Your answer must be the lines from the one containing "You are a computer-use agent. The" through the last line below, copied exactly, with no pictures.

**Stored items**
* * * *

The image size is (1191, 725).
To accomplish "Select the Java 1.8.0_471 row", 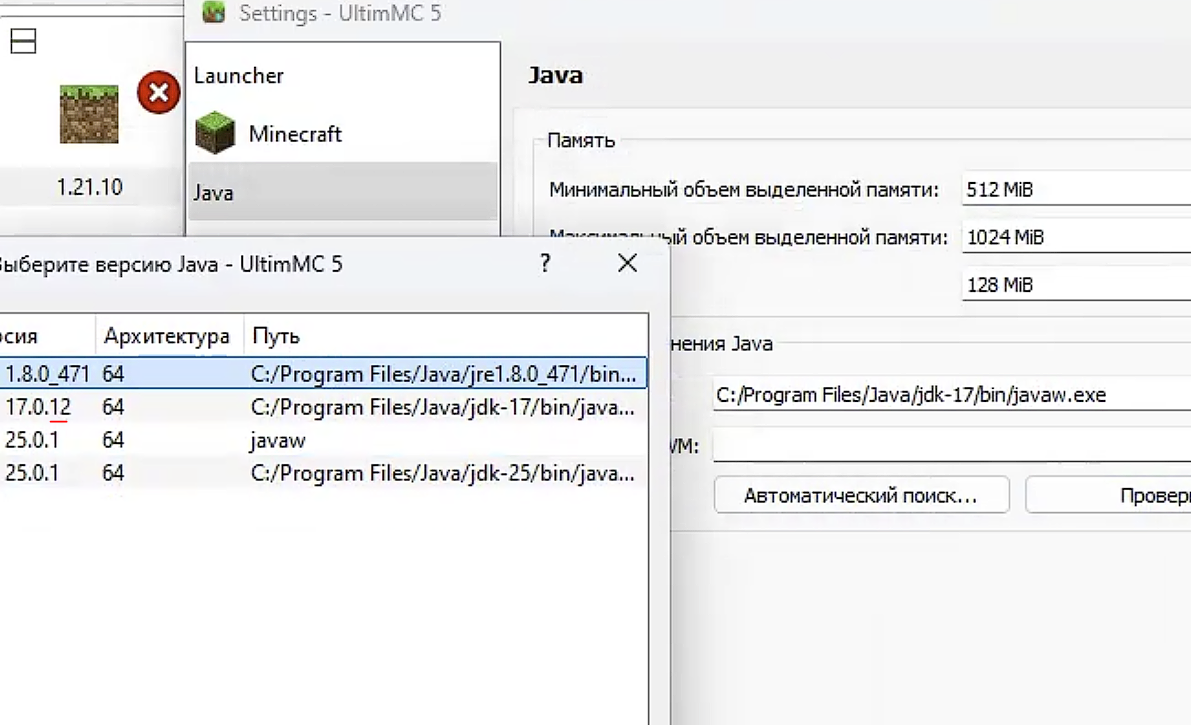I will pos(320,374).
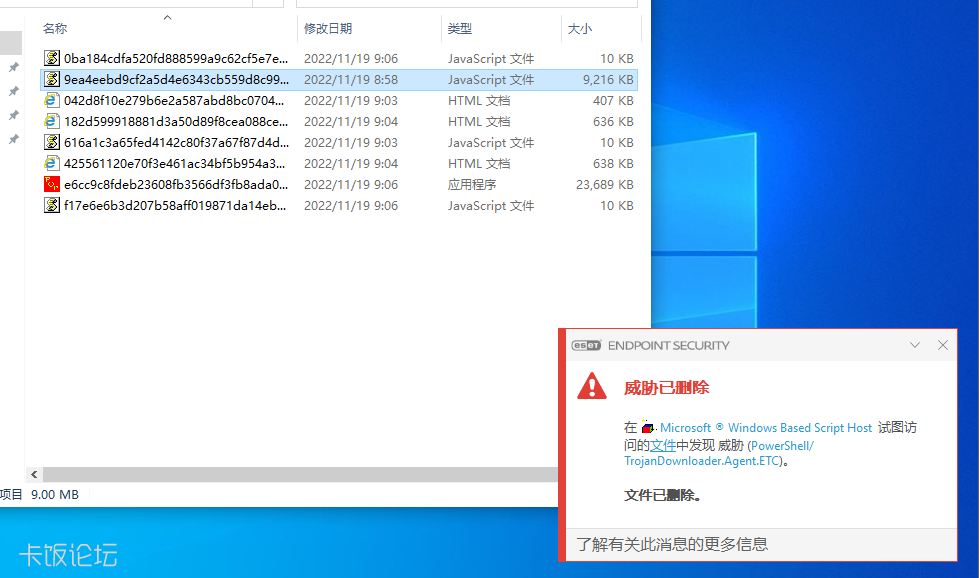Click the HTML icon beside 425561120e70f3
Image resolution: width=979 pixels, height=578 pixels.
tap(52, 164)
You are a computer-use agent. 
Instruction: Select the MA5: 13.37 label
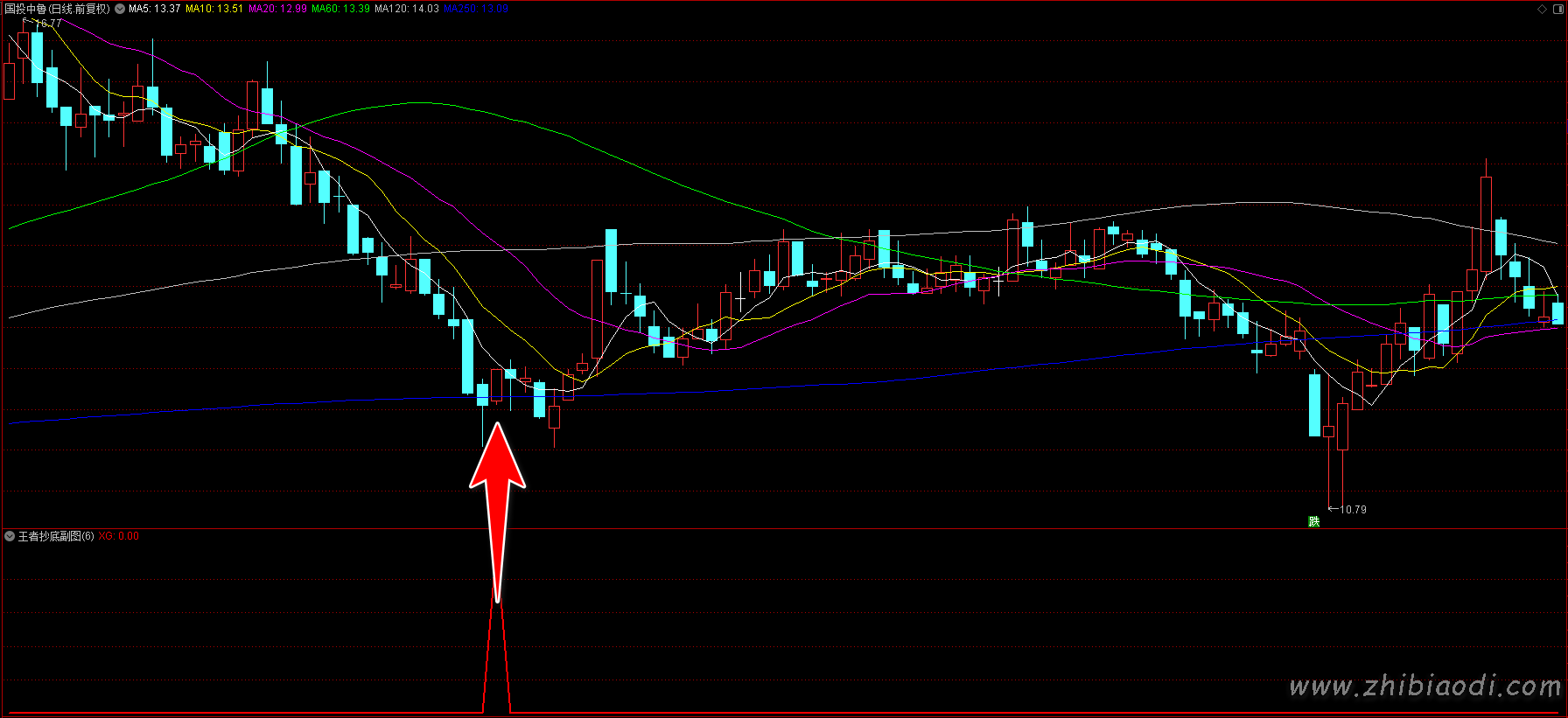click(x=154, y=9)
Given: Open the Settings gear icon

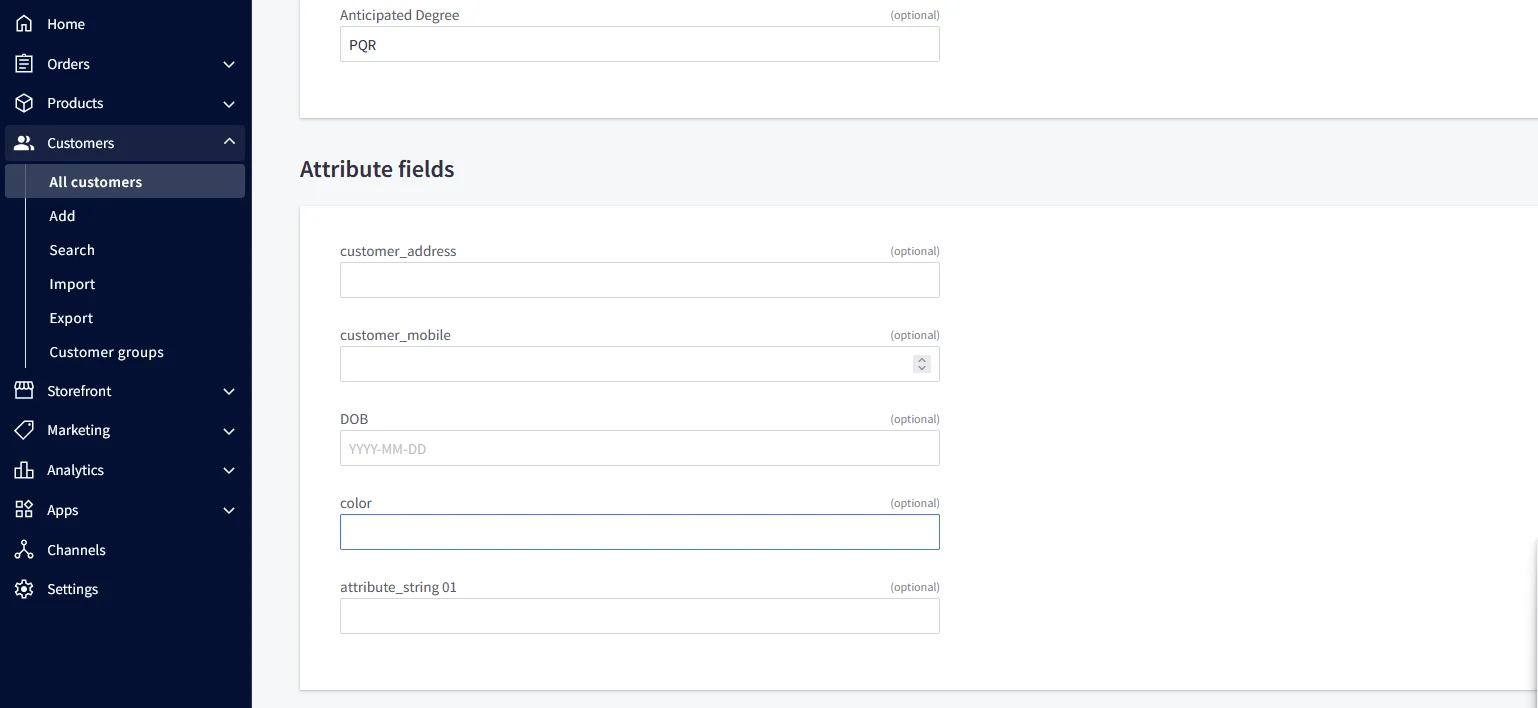Looking at the screenshot, I should [24, 589].
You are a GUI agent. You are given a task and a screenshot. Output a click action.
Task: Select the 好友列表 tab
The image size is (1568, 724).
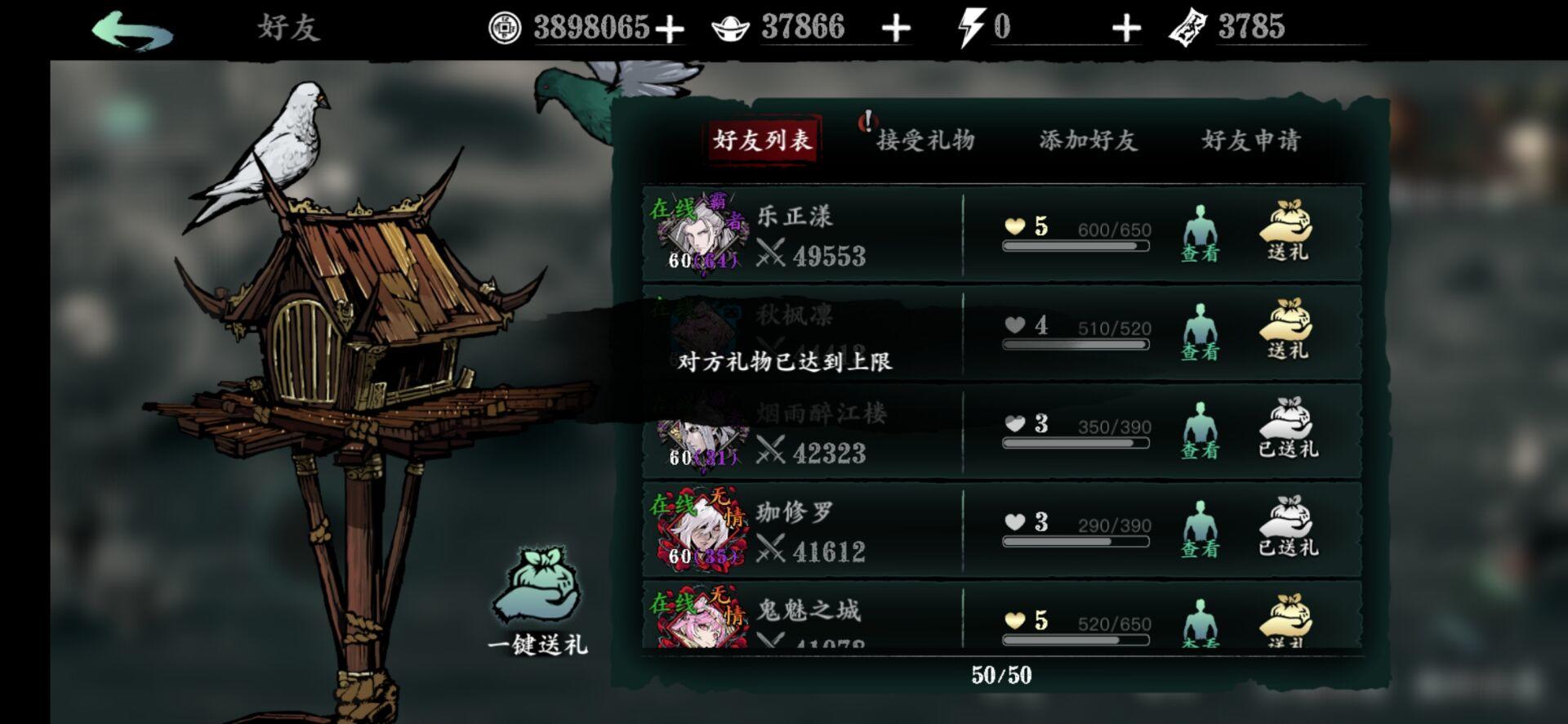point(762,140)
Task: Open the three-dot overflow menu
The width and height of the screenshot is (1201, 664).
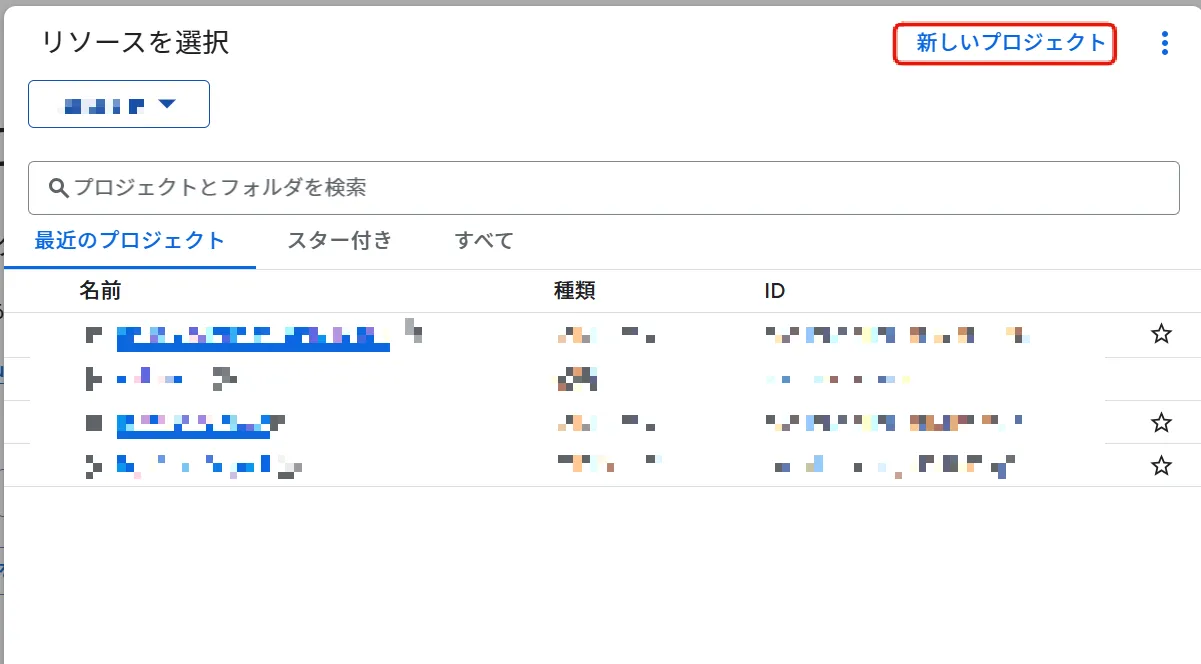Action: 1164,43
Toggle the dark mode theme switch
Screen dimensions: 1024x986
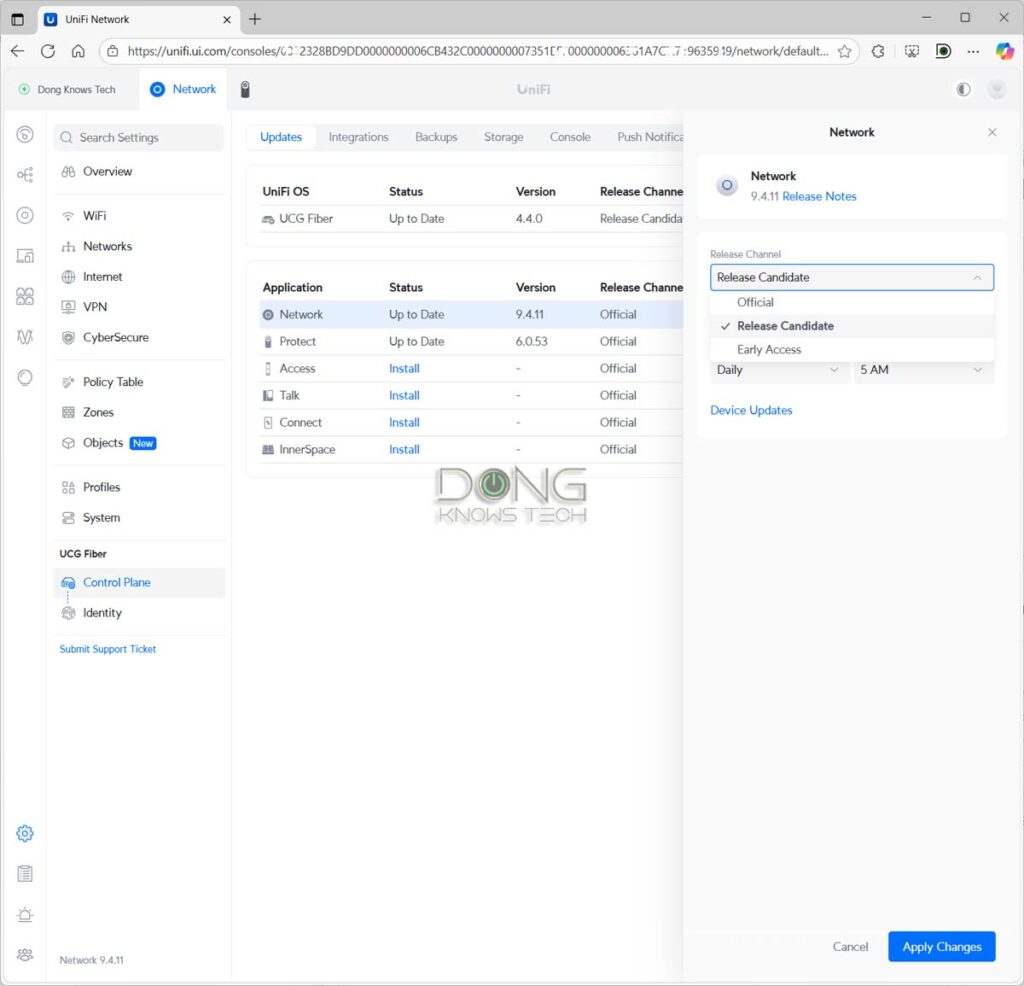(962, 89)
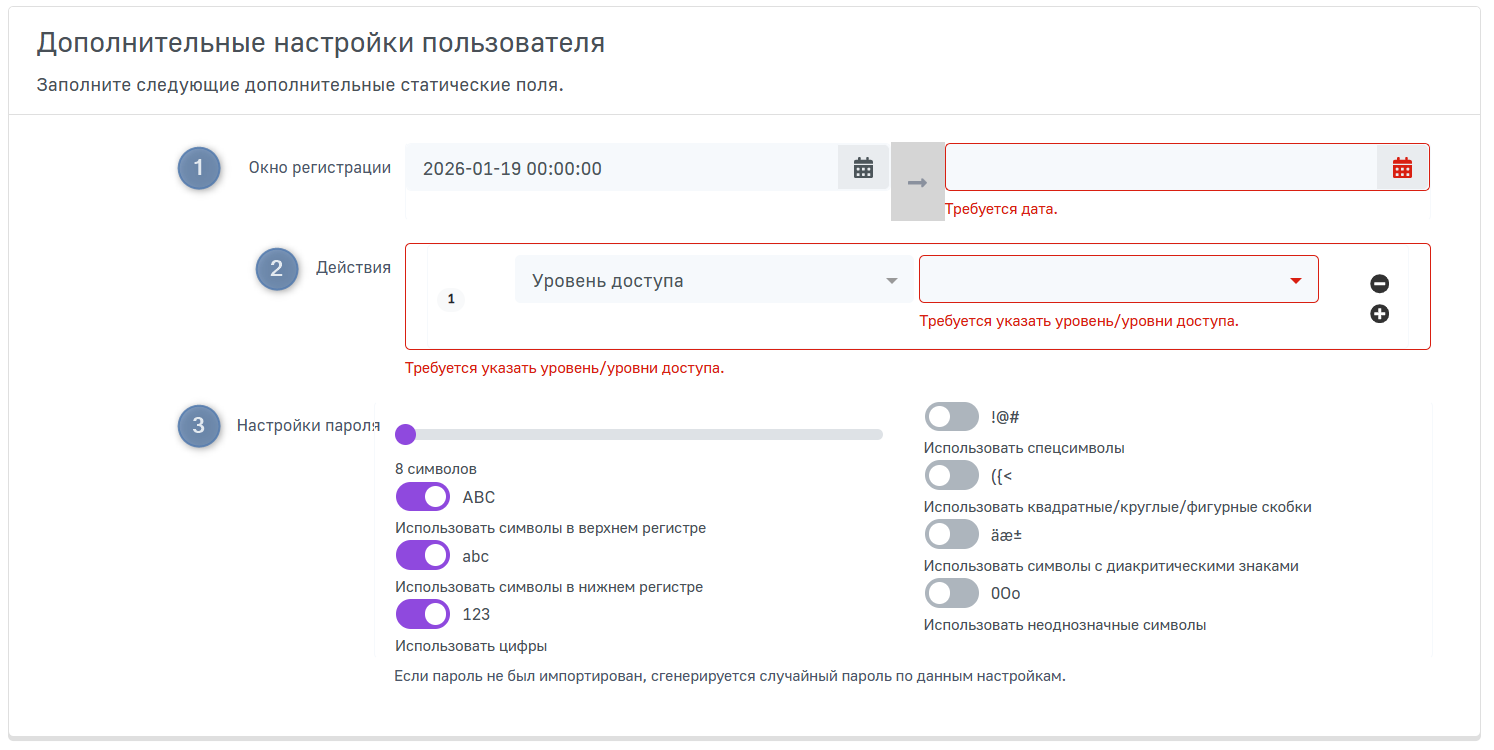The image size is (1494, 750).
Task: Add new action row with plus icon
Action: point(1379,314)
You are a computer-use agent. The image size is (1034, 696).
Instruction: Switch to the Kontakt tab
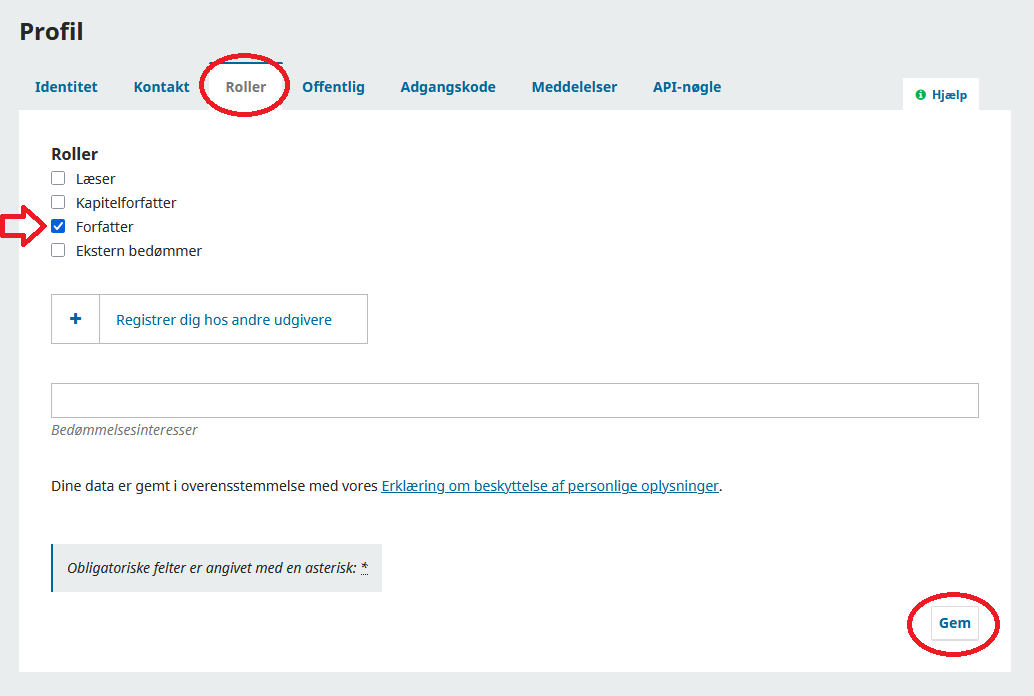tap(161, 87)
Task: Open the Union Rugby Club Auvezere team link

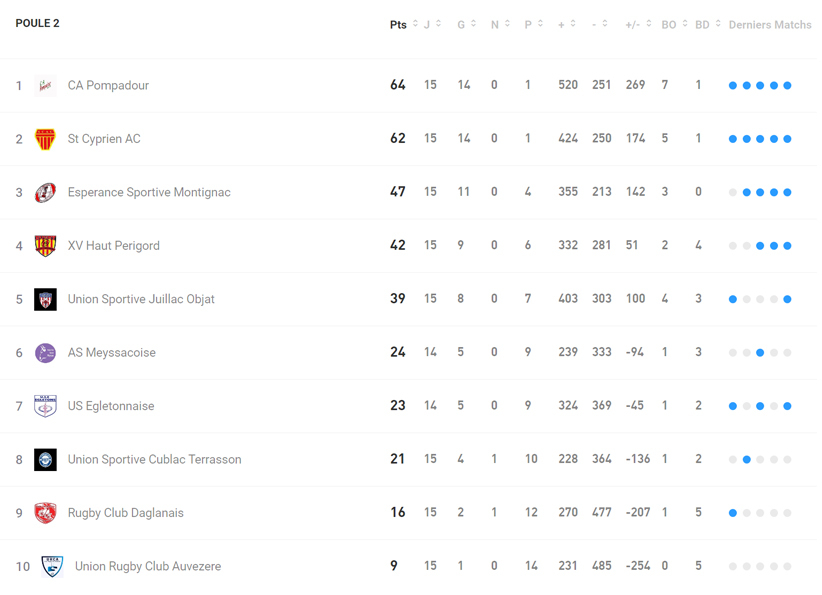Action: pyautogui.click(x=148, y=567)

* * * *

**Exercise solution**
You are a computer-use agent. The image size is (1034, 696).
Instruction: Switch to the Kontakt tab
tap(161, 87)
Task: Open the Union Rugby Club Auvezere team link

Action: pyautogui.click(x=148, y=567)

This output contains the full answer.